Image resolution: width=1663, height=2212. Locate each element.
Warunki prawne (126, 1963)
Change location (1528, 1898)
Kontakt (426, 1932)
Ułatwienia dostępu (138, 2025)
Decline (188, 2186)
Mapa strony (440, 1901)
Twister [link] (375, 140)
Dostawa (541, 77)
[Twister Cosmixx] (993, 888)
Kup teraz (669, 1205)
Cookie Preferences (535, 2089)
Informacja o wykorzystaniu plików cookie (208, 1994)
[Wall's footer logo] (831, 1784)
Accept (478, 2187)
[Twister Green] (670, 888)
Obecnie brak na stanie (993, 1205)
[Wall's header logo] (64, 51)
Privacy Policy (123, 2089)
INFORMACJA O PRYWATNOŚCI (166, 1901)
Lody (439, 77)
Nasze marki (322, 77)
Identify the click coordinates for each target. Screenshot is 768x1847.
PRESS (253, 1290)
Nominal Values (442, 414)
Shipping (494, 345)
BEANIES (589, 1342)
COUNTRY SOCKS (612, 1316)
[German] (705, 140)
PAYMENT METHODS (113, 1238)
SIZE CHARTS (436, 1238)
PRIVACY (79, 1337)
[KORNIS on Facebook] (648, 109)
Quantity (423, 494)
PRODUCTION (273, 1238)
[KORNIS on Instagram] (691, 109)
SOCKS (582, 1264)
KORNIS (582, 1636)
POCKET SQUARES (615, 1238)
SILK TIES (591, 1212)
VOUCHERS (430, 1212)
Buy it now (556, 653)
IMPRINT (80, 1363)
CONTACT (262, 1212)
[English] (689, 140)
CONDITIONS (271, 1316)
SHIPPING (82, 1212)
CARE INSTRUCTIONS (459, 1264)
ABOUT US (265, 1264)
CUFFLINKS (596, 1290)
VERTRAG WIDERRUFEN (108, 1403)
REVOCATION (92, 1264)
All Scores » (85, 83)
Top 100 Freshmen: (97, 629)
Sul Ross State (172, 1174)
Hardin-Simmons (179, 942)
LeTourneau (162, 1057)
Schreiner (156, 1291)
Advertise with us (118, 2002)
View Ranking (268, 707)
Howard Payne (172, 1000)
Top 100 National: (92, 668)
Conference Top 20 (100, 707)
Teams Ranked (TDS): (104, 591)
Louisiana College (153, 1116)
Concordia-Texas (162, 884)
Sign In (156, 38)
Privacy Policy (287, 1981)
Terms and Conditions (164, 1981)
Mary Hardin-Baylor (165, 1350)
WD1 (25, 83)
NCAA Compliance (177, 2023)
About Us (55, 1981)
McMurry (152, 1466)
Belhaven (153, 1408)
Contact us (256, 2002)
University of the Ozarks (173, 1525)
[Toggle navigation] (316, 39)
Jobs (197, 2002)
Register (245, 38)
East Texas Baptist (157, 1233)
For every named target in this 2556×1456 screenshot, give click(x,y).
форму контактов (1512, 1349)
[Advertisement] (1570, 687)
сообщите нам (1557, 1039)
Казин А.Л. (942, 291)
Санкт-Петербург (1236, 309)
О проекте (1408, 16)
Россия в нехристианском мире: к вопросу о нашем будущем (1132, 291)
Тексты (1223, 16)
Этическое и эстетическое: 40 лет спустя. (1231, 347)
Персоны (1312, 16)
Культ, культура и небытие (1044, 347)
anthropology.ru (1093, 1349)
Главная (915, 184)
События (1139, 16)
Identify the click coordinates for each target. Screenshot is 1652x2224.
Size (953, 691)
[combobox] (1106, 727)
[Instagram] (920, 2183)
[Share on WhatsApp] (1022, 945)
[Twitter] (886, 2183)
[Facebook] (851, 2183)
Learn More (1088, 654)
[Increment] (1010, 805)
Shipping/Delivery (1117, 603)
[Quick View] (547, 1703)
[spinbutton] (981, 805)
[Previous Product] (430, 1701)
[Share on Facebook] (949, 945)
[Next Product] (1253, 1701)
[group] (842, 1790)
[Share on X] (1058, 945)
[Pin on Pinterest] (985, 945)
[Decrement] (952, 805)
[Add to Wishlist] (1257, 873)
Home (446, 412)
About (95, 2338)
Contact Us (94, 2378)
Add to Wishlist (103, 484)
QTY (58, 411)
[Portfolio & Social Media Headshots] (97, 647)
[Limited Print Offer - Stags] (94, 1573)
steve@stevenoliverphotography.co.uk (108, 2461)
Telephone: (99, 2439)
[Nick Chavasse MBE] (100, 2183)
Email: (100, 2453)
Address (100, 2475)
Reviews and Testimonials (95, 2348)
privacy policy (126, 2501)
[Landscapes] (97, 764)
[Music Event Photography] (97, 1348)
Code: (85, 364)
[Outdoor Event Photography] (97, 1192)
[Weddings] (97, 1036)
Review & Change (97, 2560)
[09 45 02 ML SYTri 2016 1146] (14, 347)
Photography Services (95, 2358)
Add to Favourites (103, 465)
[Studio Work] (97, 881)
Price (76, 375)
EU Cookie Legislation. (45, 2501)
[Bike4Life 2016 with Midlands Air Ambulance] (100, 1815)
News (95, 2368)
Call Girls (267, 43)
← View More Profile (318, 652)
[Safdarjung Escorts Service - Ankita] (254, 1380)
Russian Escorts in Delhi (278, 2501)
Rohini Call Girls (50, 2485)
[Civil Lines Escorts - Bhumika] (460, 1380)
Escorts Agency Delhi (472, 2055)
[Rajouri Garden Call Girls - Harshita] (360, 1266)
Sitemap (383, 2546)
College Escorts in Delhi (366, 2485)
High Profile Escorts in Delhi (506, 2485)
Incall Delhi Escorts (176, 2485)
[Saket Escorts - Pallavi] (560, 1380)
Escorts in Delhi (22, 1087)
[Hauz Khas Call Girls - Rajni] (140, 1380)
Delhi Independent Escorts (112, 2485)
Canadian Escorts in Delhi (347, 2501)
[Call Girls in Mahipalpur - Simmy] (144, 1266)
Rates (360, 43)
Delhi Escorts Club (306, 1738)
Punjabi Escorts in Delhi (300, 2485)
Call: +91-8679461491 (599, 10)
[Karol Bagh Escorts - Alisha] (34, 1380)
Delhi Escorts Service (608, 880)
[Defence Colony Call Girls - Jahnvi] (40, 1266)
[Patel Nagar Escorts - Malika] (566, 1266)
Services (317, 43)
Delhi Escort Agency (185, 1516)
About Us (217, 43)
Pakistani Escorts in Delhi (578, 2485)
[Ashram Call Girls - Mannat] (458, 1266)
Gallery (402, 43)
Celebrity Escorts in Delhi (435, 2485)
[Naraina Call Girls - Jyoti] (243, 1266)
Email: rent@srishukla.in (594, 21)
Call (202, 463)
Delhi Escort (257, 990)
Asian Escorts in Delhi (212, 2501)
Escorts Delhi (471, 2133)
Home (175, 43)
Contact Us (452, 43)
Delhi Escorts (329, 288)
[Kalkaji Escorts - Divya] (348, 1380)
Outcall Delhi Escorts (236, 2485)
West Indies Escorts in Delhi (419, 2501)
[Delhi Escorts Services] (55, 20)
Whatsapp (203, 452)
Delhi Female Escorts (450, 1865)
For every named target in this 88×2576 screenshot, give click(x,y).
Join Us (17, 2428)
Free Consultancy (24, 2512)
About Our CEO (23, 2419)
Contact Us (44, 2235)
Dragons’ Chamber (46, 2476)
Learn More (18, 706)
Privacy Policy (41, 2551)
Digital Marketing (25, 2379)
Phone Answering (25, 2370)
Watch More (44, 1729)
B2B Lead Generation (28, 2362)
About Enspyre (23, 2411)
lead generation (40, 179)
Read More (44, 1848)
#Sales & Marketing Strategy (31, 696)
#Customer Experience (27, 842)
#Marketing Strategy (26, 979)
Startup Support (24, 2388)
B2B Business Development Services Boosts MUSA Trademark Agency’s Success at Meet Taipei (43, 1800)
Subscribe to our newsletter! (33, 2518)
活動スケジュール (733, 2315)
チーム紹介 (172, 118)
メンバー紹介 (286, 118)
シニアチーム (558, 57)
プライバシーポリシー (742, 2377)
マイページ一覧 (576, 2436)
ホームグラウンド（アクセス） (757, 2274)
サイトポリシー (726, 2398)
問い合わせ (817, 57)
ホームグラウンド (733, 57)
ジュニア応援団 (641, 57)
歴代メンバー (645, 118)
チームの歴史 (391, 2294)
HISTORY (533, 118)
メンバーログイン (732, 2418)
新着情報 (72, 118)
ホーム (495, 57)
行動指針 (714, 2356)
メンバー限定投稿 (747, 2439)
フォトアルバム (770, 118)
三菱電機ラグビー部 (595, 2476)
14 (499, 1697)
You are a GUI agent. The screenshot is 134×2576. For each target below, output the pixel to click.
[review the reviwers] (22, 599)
________________________
Your assignment:
The first line of the records and every line down to the line with "Top 100 National: (92, 668)" must be quoted exactly; leave out all else.

Exercise solution:
Image resolution: width=1663, height=2212. Locate each element.
Warunki prawne (126, 1963)
Change location (1528, 1898)
Kontakt (426, 1932)
Ułatwienia dostępu (138, 2025)
Decline (188, 2186)
Mapa strony (440, 1901)
Twister [link] (375, 140)
Dostawa (541, 77)
[Twister Cosmixx] (993, 888)
Kup teraz (669, 1205)
Cookie Preferences (535, 2089)
Informacja o wykorzystaniu plików cookie (208, 1994)
[Wall's footer logo] (831, 1784)
Accept (478, 2187)
[Twister Green] (670, 888)
Obecnie brak na stanie (993, 1205)
[Wall's header logo] (64, 51)
Privacy Policy (123, 2089)
INFORMACJA O PRYWATNOŚCI (166, 1901)
Lody (439, 77)
Nasze marki (322, 77)
Identify the click coordinates for each target. Screenshot is 768x1847.
PRESS (253, 1290)
Nominal Values (442, 414)
Shipping (494, 345)
BEANIES (589, 1342)
COUNTRY SOCKS (612, 1316)
[German] (705, 140)
PAYMENT METHODS (113, 1238)
SIZE CHARTS (436, 1238)
PRIVACY (79, 1337)
[KORNIS on Facebook] (648, 109)
Quantity (423, 494)
PRODUCTION (273, 1238)
[KORNIS on Instagram] (691, 109)
SOCKS (582, 1264)
KORNIS (582, 1636)
POCKET SQUARES (615, 1238)
SILK TIES (591, 1212)
VOUCHERS (430, 1212)
Buy it now (556, 653)
IMPRINT (80, 1363)
CONTACT (262, 1212)
[English] (689, 140)
CONDITIONS (271, 1316)
SHIPPING (82, 1212)
CARE INSTRUCTIONS (459, 1264)
ABOUT US (265, 1264)
CUFFLINKS (596, 1290)
VERTRAG WIDERRUFEN (108, 1403)
REVOCATION (92, 1264)
All Scores » (85, 83)
Top 100 Freshmen: (97, 629)
Sul Ross State (172, 1174)
Hardin-Simmons (179, 942)
LeTourneau (162, 1057)
Schreiner (156, 1291)
Advertise with us (118, 2002)
View Ranking (268, 707)
Howard Payne (172, 1000)
Top 100 National: (92, 668)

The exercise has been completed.